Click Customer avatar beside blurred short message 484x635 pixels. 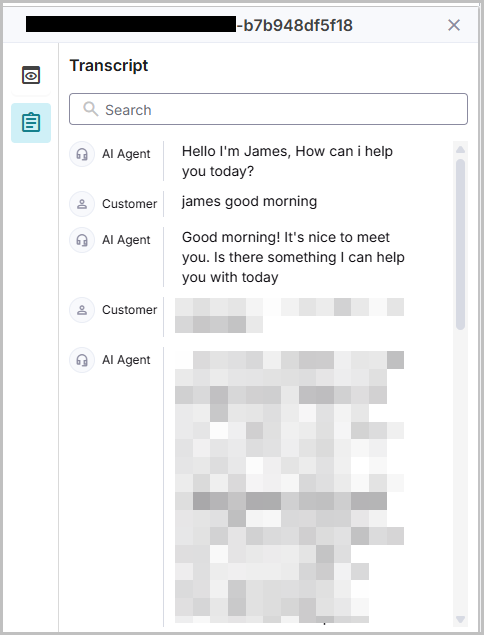click(82, 310)
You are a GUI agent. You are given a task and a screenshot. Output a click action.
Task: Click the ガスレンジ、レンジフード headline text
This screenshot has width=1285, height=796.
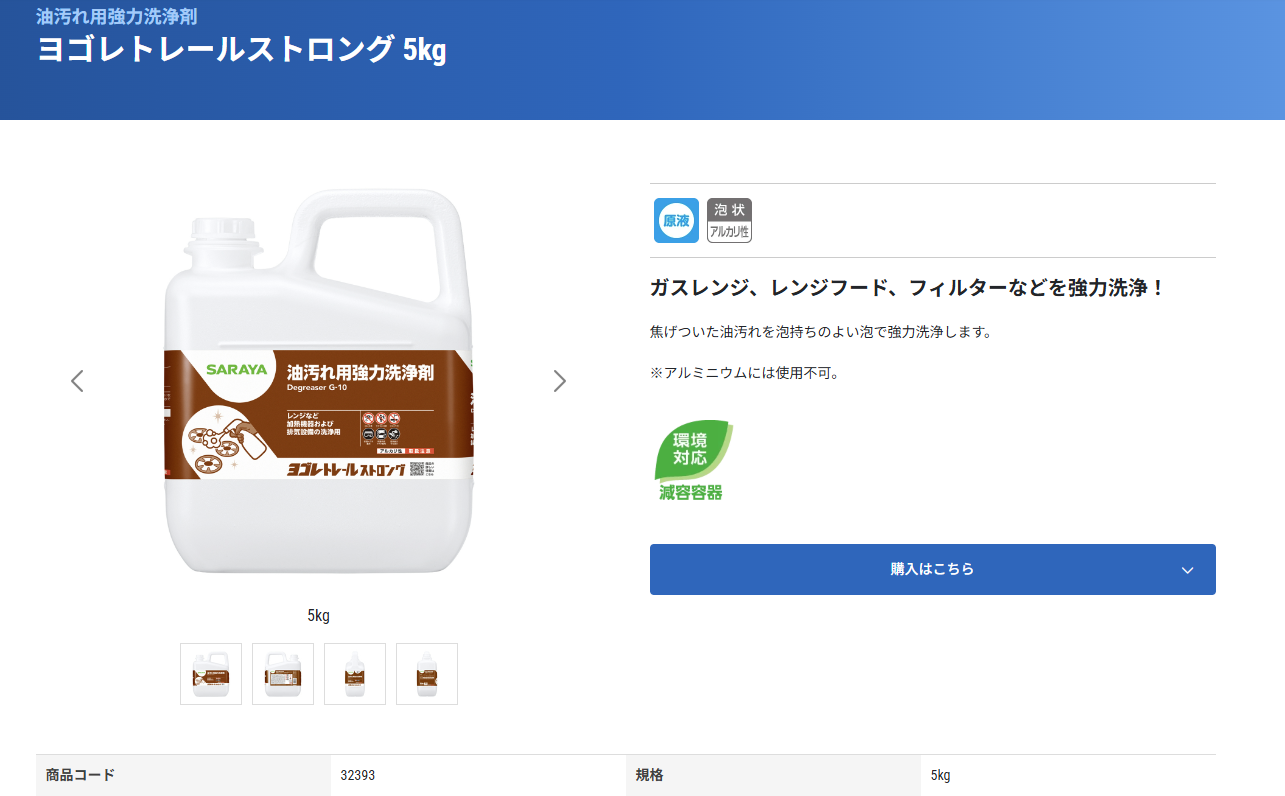pos(907,288)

━━━━━━━━━━━━━━━━

Set the lines down exactly as they stand, from the one containing "You are a GUI" through the end of the listing, omitting every picture.

* WRITTEN REPLY *
You are a GUI agent. You are given a task and a screenshot. Output a click action.
Task: Click the ガスレンジ、レンジフード headline text
This screenshot has width=1285, height=796.
pos(907,288)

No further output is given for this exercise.